For years, Mary Peery — the revered founder of the Austin Green Team and perhaps the West Side’s most prolific planter — presided regally over these brick-laying memorials at Heroes Park, on the corner of Washington and Laramie.
The bricks are reserved for local community leaders who have died and left enduring legacies on the West Side. On May 19, Peery, who died in November at 91, now has a brick of her own in the garden. It will lay beside that of her husband, Joe Louis Peery, who preceded her in death.
Peery’s headstrong personality is the stuff of lore, her stubbornness so strong that there were trace elements of it during the overcast ceremony.
“She’s smiling down on all of us and I know she’s up there telling somebody what to do,” said Vera Watson, an Austin Green Team member who worked closely with Peery. Watson called her “the first mother of all of these gardens.”
Other bricks were given in honor of local leaders like former Chicago Police commander Claudell Ervin, the father of Ald. Jason Ervin (28th), who died in December at 74.
“Austin has always been part of me and I think this is a befitting honor for him and for the number of years he worked in Austin,” Ervin said. “This is really an honor for him and for the work that he’s done.”
Ald. Chris Taliaferro (29th), a former Chicago police officer, said on Saturday that he recalled Claudell Ervin from his days as on the force. Ervin said that Ervin was his commander at the police academy.
He really laid the foundation for all police officers coming through that training academy that he commanded,” Taliaferro said of Ervin. “He talked about respect and how we would have to give it in order to get it from others. I took that with me throughout my whole career.”

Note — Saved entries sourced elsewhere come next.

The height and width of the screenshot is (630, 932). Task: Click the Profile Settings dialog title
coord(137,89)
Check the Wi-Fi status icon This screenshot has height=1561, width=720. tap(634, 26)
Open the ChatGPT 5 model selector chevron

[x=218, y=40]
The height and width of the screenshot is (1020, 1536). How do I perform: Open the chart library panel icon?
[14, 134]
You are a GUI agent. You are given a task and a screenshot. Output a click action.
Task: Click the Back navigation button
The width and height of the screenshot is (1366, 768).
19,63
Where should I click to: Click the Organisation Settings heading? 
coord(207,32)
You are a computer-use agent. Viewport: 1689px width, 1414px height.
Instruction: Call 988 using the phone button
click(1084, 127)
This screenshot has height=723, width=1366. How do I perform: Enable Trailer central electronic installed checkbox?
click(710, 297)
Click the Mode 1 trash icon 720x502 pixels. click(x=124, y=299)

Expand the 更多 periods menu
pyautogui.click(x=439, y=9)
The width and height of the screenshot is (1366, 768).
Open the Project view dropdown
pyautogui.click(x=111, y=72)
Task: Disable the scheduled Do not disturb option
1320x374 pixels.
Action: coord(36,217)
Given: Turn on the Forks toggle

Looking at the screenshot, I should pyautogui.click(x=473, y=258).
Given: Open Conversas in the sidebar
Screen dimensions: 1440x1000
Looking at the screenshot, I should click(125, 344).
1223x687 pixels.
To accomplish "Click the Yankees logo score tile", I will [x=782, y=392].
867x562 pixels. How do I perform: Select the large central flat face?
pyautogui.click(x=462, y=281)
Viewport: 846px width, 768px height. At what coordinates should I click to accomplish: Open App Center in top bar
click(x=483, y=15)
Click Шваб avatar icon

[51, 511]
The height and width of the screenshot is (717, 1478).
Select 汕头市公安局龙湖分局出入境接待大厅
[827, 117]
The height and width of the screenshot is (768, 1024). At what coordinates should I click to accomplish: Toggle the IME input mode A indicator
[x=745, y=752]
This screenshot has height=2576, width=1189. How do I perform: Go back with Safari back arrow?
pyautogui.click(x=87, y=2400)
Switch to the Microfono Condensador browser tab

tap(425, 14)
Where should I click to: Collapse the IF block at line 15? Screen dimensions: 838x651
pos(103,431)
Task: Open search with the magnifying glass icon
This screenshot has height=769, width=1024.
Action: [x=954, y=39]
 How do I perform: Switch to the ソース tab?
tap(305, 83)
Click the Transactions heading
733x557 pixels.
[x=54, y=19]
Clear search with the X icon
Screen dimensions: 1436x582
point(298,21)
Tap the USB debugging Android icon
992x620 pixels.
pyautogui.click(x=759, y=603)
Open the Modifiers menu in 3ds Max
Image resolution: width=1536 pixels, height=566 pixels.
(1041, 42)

When it was time to rest Peery’s brick, the largest of them all, into its cavity, a groundskeeper broke his mallet.
“Stubborn, just like Mary,” someone quipped, inciting laughter — the tears, having been shed earlier in the ceremony.
“There’s a little joke,” said George Lawson, a member of the Austin Green Team. “I used to tell Mary where I wanted my brick to go. Mary would say, ‘Don’t worry about it. They’ll find a space for you.’ Now I have the honor of giving Mary’s brick. There are so many of you here to honor Mary, as if she’s here herself.”